REQUIREMENT →
Each and every line of the data must appear exactly as given.

···

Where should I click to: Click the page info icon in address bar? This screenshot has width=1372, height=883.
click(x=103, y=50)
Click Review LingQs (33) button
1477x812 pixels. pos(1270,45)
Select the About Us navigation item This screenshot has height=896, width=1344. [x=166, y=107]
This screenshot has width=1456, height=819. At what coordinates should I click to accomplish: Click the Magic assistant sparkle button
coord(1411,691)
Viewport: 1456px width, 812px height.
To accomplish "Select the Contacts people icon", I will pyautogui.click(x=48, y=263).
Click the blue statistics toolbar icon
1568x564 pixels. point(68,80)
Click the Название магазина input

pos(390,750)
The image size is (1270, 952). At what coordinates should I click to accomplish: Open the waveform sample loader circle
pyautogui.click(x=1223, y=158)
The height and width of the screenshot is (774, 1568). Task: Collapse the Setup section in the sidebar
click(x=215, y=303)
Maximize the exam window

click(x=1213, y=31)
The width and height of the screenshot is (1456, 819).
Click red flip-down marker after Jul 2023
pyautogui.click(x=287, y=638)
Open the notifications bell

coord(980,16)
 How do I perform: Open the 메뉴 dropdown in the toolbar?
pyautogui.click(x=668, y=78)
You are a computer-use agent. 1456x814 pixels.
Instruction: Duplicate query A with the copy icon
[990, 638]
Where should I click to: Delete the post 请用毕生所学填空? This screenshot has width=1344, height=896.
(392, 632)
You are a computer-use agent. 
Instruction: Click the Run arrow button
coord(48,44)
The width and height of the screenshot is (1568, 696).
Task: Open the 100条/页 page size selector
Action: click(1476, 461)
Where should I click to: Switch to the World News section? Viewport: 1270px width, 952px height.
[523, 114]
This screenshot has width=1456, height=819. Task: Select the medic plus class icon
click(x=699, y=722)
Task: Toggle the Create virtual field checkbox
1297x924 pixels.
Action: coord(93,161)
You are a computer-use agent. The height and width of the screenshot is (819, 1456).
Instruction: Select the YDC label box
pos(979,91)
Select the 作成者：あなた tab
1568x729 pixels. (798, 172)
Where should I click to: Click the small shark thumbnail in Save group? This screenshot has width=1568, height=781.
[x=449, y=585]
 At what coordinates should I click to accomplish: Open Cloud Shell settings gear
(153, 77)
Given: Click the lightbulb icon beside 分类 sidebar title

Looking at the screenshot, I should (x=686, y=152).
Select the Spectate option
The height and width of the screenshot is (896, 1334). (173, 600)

···

WORKED SOLUTION →
Where should I click to: Click the page info icon in address bar? This screenshot has width=1372, height=883.
click(x=103, y=50)
Click Review LingQs (33) button
1477x812 pixels. pos(1270,45)
Select the About Us navigation item This screenshot has height=896, width=1344. [x=166, y=107]
This screenshot has width=1456, height=819. At what coordinates should I click to accomplish: Click the Magic assistant sparkle button
coord(1411,691)
Viewport: 1456px width, 812px height.
To accomplish "Select the Contacts people icon", I will pyautogui.click(x=48, y=263).
Click the blue statistics toolbar icon
1568x564 pixels. point(68,80)
Click the Название магазина input

pos(390,750)
The image size is (1270, 952). At what coordinates should I click to accomplish: Open the waveform sample loader circle
pyautogui.click(x=1223, y=158)
The height and width of the screenshot is (774, 1568). Task: Collapse the Setup section in the sidebar
click(x=215, y=303)
Maximize the exam window

click(x=1213, y=31)
The width and height of the screenshot is (1456, 819).
Click red flip-down marker after Jul 2023
pyautogui.click(x=287, y=638)
Open the notifications bell

coord(980,16)
 How do I perform: Open the 메뉴 dropdown in the toolbar?
pyautogui.click(x=668, y=78)
You are a computer-use agent. 1456x814 pixels.
Instruction: Duplicate query A with the copy icon
[990, 638]
Where should I click to: Delete the post 请用毕生所学填空? This screenshot has width=1344, height=896.
(392, 632)
You are a computer-use agent. 
Instruction: Click the Run arrow button
coord(48,44)
The width and height of the screenshot is (1568, 696).
Task: Open the 100条/页 page size selector
Action: click(1476, 461)
Where should I click to: Switch to the World News section? Viewport: 1270px width, 952px height.
[523, 114]
This screenshot has width=1456, height=819. Task: Select the medic plus class icon
click(x=699, y=722)
Task: Toggle the Create virtual field checkbox
1297x924 pixels.
Action: coord(93,161)
You are a computer-use agent. The height and width of the screenshot is (819, 1456).
Instruction: Select the YDC label box
pos(979,91)
Select the 作成者：あなた tab
1568x729 pixels. (798, 172)
Where should I click to: Click the small shark thumbnail in Save group? This screenshot has width=1568, height=781.
[x=449, y=585]
 At what coordinates should I click to accomplish: Open Cloud Shell settings gear
(153, 77)
Given: Click the lightbulb icon beside 分类 sidebar title

Looking at the screenshot, I should (x=686, y=152).
Select the Spectate option
The height and width of the screenshot is (896, 1334). (173, 600)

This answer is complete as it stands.